The EPFO has been giving 8.5 percent interest to PF subscribers since 2005-06. However, in 2010-11, the PF fund manager increased the rate to 9.5 percent, citing a surplus of 1,731.57 crore. 

The accumulation in the Interest Suspense Account (ISA) of the fund manager which the CAG has termed as a hidden treasure was due to non-updation of accounts of 4.72 crore members as of March, 2010, sources in the finance ministry said. There are about 10 crore accounts with the EPFO.

"It was observed that interest on 4.72 crore members' accounts were yet to be credited and were pending as on March 31, 2010," the CAG said in its report.

The Comptroller and Auditor General (CAG) wrote a letter in this connection to labour minister Mallikarjun Kharge last week, they informed. The EPFO falls under the purview of the labour ministry.

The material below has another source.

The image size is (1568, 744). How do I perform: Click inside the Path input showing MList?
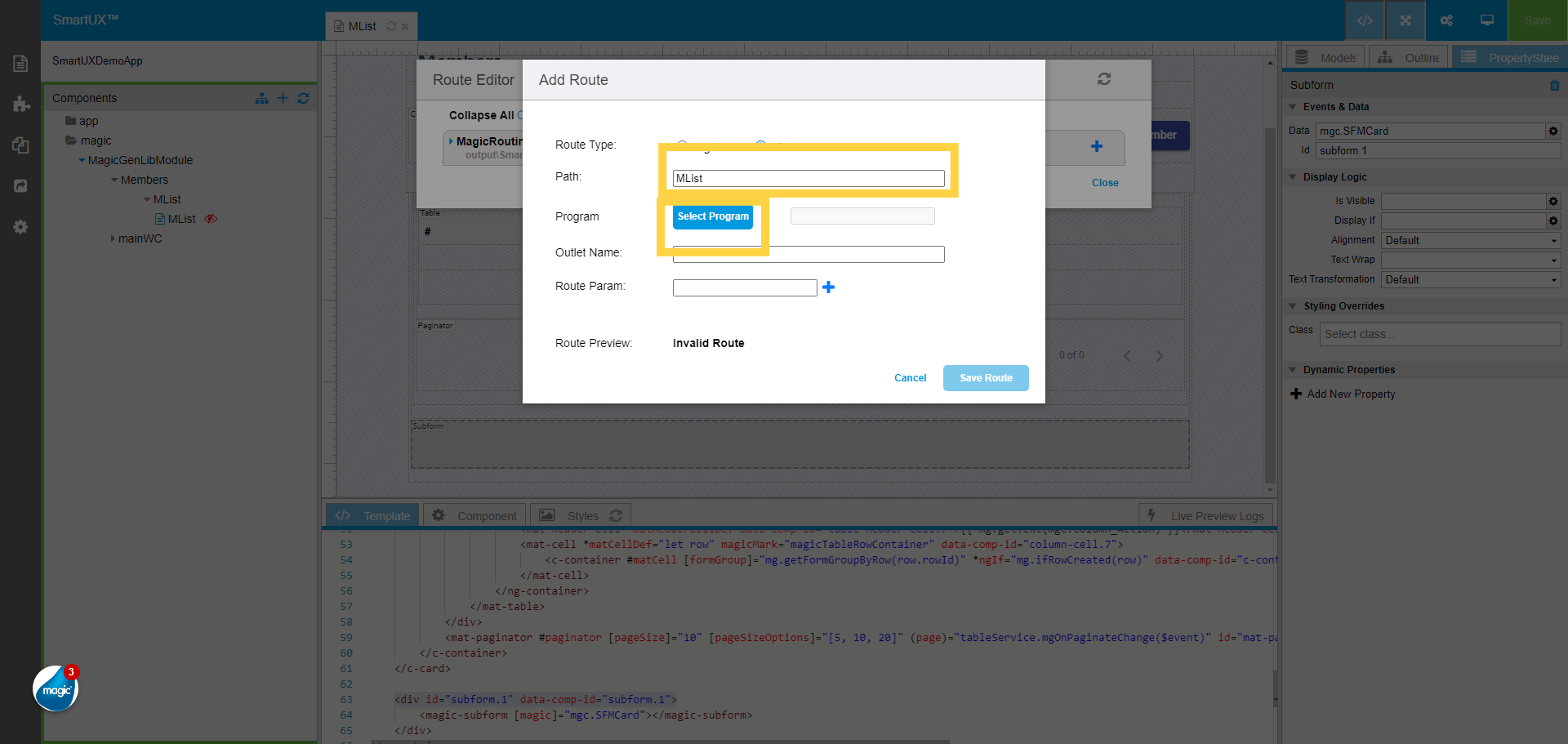click(x=807, y=178)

As of March, 2010, the EPFO had a balance of 4,672 crore in the ISA. The total income received in each year is parked in the ISA.

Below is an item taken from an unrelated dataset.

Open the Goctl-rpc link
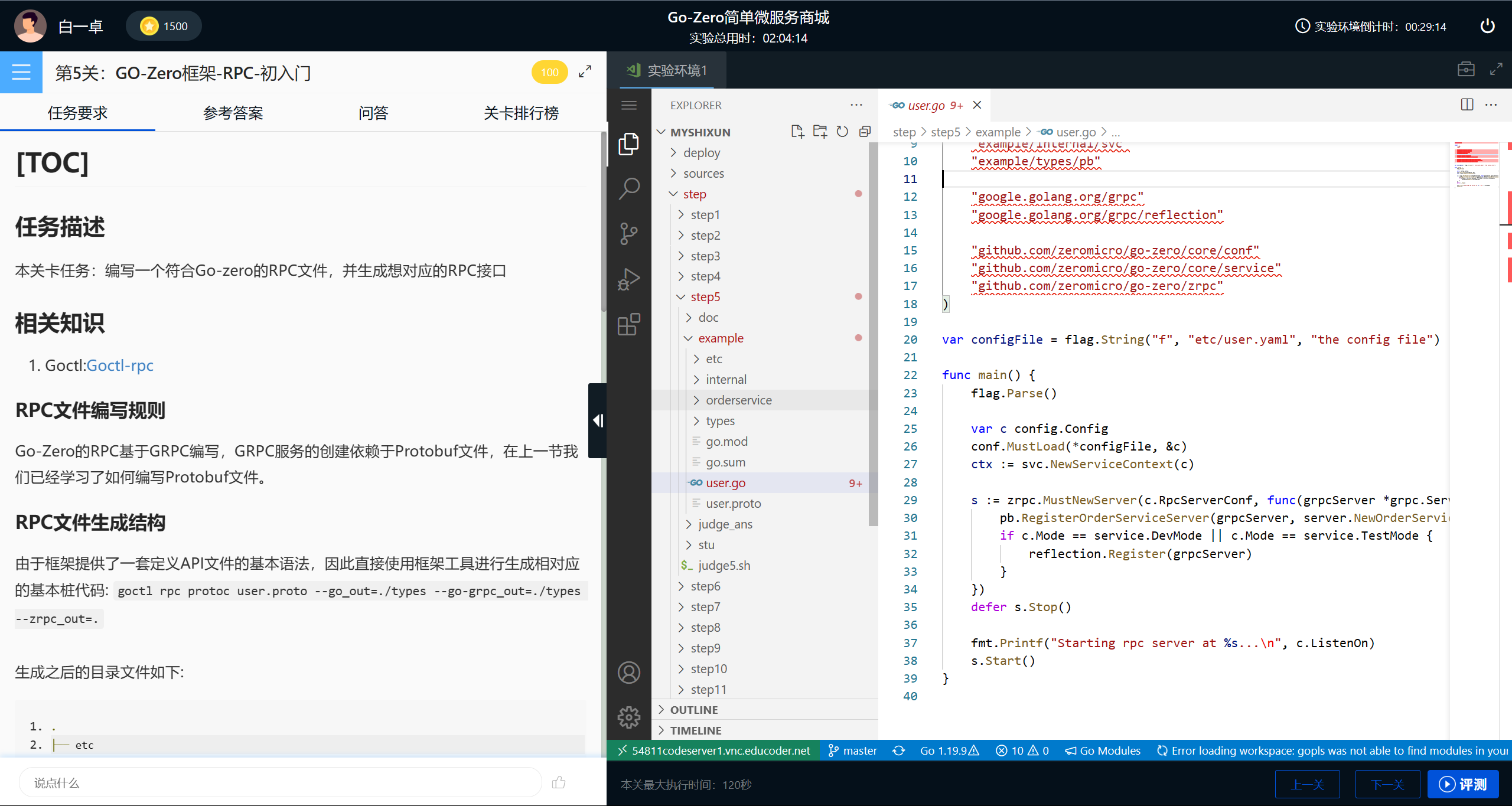Screen dimensions: 1512x806 point(120,366)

The actual interest liability on 4.72 crore pending accounts is not ascertainable, the CAG said, adding, "In the absence of the same, the adequacy of the above balance of 4,671.83 crore to meet the future interest liability for pending accounts can not be verified in audit."

However, the EPFO in its reply during the audit had said taking the actual income each year and accrued liability each year, the cumulative position at the end of 2009-10 has been worked out.

"This reveals the net balance of 1,731.57 crore in the ISA. The remaining amount in the ISA is attributable to the members on account of interest due to them in the past or up to the end of 2009-10," it said.

However, the CAG said the interest should be paid only after the EPFO has updated members' accounts.

The auditor also asked the EPFO to shift to an accrual basis of accounting from the current practice. The EPFO currently follows a cash basis of accounting for calculating investments, while it calculates the interest liability on the basis of accruals.

EPFO should update all the member accounts, then "it shall determine its interest liability" so that the balance remaining thereafter can be declared as a surplus, the letter to Kharge said.